Fannie Mae and Freddie Mac can develop the probabilities for deep misery

Most distressed government sponsored corporate borrowers were able to resume payments by adding those who had suspended them to the end of their loans. However, others will need lower payments in the long run, possibly in excess of the average figure of more than 20%, if the GSEs' standard modification offers are not followed, executives said at a Mortgage Bankers Association virtual event Thursday.

This suggests that even the GSEs, which are among the lowest indulgence rates in the market, face significant numbers of borrowers facing significant financial setbacks after the pandemic ends.

“The payment suspension solution was very, very effective.
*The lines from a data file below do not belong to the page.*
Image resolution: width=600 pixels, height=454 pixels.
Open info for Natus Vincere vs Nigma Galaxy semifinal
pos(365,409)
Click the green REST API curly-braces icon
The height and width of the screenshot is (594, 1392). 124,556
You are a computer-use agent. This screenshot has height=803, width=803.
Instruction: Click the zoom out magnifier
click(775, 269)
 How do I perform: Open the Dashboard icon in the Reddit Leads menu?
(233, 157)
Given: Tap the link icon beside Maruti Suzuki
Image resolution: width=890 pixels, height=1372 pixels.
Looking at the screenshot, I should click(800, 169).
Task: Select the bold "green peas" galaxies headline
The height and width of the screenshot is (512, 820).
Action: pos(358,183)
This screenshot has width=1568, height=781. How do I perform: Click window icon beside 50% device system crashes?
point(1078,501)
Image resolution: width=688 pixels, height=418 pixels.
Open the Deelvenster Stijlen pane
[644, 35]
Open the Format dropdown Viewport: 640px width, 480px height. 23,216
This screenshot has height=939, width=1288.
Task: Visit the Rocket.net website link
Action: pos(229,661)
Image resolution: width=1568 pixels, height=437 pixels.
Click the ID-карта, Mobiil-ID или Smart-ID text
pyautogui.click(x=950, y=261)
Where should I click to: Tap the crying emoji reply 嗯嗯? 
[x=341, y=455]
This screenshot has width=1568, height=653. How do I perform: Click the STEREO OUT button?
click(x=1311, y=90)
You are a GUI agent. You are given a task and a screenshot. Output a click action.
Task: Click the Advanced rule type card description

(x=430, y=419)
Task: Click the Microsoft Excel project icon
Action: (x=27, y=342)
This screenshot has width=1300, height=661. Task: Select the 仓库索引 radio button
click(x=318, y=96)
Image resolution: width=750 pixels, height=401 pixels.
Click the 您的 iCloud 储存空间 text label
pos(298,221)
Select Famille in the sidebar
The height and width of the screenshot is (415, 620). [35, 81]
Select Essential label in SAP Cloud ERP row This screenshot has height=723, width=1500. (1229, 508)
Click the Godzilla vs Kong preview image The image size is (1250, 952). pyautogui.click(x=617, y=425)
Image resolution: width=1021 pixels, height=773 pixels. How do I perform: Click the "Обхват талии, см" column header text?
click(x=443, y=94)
We believe it will continue to be effective in 2021. I think many of these borrowers will likely need a little more, ”said Kevin Palmer, senior vice president of single-family home portfolio management at Freddie Mac.

Freddie Mac plans to provide the payment interruption that the standard Flex modification provides, but Fannie Mae is considering whether anything beyond that is needed, said Malloy Evans, senior vice president and chief credit officer for single family homes.

"It should be a great solution for many people who have been in Forbearance longer, may be more affected, and are unable to go back to their existing payment," said Evans. "But we kept an eye on Flex Mod to make sure it was a workable solution for these people, or do we need to make any tweaks?"

Of course, not all GSEs borrowers are so desperate and many have gotten back on track.

For example, Fannie Mae has been indulgent more than 1.3 million since the pandemic broke out. As of year-end 2020, more than 780,000 left that group, with 95% going back up to date or getting paid in full, Malloy said.

However, broader indicators of late payment and forbearance show that while there are fewer emergencies overall, there is also a larger group with payment blocks longer than 90 days who could face longer-term financial problems.

Over time, the forbearance exits may become more difficult and new options may be needed to deal with it, Palmer said.

"The solutions that worked well in 2020 may not work as well in 2021," he said.